Using the data below, copy every line that contains the word "axis".

Pixel coordinate grounding data:
--------------------

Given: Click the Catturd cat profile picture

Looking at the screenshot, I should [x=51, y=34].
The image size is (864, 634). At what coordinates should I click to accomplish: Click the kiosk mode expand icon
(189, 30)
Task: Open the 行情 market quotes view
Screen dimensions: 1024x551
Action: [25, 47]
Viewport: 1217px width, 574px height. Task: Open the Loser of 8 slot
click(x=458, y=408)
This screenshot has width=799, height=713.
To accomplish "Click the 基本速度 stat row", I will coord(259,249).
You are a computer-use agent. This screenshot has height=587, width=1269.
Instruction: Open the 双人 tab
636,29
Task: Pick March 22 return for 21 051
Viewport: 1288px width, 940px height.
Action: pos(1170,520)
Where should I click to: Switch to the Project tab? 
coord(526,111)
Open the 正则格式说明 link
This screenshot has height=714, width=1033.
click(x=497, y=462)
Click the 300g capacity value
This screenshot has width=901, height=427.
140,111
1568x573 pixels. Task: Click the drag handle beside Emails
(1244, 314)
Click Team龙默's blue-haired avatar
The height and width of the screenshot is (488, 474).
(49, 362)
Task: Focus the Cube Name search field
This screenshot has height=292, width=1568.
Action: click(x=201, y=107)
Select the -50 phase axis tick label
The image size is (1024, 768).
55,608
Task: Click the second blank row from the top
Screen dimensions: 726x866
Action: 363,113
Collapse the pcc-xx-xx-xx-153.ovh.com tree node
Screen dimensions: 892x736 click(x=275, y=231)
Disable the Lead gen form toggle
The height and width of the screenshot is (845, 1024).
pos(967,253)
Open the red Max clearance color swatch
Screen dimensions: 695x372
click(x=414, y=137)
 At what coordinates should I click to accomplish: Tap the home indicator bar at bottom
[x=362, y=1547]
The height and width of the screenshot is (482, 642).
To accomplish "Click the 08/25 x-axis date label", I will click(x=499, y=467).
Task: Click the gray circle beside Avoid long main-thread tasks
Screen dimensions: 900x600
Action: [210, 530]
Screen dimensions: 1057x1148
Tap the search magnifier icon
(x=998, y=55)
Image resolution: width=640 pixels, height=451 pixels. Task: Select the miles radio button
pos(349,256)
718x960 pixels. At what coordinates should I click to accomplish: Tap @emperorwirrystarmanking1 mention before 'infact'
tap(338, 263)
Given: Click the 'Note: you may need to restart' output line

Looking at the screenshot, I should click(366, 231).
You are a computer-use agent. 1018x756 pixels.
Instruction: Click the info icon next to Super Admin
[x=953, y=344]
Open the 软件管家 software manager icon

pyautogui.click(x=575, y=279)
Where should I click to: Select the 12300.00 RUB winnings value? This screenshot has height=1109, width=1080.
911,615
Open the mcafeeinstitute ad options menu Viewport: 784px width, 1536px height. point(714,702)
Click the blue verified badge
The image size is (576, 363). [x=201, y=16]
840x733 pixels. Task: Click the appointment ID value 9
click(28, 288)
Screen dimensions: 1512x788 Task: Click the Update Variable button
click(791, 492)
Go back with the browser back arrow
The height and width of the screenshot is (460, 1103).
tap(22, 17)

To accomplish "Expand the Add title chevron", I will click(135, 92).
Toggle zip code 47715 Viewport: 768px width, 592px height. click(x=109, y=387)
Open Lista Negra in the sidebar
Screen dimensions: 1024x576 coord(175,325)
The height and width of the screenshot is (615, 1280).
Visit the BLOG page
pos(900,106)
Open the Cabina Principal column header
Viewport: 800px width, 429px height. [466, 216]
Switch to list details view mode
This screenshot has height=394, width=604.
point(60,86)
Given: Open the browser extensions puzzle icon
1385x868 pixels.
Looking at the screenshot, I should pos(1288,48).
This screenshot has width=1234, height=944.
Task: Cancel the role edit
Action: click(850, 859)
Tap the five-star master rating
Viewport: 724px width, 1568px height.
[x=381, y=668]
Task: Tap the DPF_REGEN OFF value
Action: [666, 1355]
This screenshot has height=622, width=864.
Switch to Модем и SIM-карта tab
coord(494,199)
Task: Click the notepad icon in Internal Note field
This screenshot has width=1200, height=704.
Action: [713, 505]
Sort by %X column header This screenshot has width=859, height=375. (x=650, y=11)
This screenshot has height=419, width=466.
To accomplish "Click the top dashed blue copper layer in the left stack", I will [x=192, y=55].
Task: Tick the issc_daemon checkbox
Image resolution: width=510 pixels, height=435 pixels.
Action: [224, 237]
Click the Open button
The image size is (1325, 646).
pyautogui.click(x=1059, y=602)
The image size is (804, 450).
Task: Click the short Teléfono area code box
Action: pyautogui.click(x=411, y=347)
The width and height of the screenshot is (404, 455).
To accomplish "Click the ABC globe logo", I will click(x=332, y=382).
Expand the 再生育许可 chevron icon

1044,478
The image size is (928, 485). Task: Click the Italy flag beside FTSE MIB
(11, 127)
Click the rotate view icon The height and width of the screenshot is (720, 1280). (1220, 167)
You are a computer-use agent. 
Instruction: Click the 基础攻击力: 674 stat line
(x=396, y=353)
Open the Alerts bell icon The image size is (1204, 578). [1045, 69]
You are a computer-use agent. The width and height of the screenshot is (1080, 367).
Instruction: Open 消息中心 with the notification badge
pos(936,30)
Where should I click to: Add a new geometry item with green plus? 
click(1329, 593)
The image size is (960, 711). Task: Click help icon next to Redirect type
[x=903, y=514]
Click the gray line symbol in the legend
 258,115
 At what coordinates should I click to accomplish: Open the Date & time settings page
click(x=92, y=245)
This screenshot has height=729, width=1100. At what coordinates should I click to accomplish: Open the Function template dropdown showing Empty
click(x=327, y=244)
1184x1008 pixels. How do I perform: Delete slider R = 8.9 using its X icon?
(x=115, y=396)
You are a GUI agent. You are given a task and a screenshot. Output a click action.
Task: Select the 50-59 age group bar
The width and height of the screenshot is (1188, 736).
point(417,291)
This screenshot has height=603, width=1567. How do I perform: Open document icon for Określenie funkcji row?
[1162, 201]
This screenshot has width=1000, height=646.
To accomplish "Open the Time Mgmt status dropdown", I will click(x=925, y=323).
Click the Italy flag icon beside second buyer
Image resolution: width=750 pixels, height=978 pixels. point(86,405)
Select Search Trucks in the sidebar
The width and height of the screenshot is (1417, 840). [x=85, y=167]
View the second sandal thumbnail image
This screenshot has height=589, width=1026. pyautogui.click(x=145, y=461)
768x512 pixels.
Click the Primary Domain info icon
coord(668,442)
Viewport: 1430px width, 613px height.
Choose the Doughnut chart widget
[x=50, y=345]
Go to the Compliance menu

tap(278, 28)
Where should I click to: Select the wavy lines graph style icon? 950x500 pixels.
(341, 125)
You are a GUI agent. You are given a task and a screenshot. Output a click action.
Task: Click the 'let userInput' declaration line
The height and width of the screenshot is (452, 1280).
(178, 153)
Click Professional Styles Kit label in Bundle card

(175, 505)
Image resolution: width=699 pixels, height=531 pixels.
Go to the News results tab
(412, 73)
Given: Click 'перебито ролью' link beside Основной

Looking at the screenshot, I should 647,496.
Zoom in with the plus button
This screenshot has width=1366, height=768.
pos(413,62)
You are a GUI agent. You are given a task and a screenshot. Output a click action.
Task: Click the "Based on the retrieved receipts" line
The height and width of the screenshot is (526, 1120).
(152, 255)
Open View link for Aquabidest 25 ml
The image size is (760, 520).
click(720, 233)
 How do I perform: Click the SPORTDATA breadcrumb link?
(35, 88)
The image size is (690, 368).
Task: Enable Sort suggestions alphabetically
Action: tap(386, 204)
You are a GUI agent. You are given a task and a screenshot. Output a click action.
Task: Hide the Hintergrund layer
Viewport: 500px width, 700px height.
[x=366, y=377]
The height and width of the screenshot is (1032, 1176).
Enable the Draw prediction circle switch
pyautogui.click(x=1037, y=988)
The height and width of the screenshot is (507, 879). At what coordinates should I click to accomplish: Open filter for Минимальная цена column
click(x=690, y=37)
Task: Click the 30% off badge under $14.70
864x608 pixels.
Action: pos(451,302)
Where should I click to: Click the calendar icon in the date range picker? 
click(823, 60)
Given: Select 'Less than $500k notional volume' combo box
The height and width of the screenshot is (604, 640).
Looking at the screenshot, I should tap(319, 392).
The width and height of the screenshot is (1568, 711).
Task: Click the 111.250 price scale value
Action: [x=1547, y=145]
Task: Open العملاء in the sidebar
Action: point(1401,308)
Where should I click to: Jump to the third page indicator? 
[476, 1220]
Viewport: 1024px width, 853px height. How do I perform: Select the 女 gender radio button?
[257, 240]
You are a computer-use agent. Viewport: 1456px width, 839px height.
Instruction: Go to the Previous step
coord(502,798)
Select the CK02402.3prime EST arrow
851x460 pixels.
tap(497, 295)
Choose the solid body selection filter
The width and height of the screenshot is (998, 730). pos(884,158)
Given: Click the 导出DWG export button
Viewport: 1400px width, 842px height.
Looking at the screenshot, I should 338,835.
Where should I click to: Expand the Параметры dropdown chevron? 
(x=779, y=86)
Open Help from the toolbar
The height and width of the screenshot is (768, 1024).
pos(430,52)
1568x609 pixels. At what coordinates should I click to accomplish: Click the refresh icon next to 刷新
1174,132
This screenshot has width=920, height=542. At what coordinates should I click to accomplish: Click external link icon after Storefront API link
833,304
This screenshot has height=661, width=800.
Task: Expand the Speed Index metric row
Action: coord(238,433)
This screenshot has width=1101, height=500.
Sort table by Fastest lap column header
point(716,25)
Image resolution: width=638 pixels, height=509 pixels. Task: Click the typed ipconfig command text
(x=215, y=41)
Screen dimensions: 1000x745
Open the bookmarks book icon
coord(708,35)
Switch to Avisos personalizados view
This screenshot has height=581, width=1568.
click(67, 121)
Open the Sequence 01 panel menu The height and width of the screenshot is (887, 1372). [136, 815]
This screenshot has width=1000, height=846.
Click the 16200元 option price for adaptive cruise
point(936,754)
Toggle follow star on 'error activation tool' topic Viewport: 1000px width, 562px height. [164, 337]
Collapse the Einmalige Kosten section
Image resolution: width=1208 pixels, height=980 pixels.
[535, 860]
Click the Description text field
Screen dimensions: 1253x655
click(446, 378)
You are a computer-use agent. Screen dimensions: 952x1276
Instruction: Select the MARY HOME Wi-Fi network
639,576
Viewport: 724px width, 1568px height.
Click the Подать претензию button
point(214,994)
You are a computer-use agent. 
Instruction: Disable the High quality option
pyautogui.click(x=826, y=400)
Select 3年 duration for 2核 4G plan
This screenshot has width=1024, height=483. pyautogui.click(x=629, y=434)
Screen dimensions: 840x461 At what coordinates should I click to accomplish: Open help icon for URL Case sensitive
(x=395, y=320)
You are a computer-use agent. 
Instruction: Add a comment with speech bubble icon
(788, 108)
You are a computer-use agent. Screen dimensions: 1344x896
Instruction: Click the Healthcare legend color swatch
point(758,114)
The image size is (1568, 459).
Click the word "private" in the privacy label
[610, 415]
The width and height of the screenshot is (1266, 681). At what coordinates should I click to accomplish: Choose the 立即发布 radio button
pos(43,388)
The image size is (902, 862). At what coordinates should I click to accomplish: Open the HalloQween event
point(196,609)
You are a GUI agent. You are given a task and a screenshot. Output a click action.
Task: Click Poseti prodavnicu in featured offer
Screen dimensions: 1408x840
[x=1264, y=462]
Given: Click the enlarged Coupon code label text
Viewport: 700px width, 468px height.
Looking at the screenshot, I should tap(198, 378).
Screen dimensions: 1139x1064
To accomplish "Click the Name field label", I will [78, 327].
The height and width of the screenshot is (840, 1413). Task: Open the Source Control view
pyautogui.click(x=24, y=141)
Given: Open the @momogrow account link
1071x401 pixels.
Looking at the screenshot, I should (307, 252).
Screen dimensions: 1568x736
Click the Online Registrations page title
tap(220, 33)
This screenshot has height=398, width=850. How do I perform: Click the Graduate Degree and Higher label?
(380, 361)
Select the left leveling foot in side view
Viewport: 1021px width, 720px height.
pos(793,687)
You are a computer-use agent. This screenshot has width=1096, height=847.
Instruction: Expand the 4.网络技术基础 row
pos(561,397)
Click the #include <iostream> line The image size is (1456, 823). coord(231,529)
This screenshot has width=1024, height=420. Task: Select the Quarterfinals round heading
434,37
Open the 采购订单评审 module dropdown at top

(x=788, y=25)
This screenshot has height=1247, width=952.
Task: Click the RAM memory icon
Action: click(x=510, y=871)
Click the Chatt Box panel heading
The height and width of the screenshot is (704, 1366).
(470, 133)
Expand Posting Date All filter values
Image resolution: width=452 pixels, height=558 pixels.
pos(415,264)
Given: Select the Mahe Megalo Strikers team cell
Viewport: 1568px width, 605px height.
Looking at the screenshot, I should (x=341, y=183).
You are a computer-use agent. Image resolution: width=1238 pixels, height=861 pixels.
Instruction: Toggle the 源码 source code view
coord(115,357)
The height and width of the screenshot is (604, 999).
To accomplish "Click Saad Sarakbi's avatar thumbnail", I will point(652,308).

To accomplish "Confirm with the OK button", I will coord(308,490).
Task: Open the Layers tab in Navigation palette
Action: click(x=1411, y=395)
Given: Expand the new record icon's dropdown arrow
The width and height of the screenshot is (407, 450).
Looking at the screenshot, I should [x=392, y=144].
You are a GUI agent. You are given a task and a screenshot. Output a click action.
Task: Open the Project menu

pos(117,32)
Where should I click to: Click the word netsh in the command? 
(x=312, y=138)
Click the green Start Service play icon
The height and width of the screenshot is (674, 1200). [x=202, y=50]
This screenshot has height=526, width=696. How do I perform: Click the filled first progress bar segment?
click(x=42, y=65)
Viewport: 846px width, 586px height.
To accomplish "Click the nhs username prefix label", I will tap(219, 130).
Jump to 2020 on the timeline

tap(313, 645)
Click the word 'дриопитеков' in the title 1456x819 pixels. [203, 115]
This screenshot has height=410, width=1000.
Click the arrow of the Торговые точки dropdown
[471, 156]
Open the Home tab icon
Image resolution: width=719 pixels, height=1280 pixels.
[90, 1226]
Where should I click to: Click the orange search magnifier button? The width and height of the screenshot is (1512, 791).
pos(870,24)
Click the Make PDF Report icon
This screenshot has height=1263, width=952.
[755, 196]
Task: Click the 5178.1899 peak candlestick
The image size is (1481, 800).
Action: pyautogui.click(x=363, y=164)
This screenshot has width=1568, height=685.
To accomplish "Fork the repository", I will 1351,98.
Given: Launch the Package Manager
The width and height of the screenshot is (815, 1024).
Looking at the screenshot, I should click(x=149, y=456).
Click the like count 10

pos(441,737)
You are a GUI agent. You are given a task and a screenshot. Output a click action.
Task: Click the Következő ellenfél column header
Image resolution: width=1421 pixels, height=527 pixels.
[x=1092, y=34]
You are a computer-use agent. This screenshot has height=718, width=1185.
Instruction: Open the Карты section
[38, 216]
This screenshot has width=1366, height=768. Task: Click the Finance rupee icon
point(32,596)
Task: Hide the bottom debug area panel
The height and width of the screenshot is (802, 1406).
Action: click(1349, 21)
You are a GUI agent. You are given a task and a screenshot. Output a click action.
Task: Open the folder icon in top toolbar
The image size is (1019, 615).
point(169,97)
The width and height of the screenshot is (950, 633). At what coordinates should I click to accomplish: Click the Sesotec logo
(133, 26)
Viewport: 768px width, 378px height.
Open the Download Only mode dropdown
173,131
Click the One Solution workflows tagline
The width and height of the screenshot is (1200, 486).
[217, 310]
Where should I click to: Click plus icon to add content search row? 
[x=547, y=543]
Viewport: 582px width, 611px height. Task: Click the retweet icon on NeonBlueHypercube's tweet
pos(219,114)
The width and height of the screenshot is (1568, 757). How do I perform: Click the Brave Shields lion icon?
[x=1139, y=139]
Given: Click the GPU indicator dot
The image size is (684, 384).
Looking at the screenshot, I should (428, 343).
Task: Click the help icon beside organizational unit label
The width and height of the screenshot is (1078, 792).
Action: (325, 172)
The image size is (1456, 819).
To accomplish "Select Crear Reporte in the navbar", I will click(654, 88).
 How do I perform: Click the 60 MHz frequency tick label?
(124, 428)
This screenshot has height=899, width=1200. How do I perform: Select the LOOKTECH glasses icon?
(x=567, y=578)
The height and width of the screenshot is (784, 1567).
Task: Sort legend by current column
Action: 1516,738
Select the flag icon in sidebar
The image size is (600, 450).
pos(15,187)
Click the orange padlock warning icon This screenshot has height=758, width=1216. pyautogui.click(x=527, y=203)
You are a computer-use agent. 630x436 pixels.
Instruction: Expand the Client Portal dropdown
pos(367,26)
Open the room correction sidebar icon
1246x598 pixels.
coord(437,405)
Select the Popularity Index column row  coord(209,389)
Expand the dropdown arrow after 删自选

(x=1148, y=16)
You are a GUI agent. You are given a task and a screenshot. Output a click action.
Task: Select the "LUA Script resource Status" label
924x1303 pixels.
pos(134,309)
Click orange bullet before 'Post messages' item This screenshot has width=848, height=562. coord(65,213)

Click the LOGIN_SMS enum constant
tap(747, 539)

--------------------

■ Solution ■
Select the -50 phase axis tick label
To accomplish "Click the 08/25 x-axis date label", I will click(x=499, y=467).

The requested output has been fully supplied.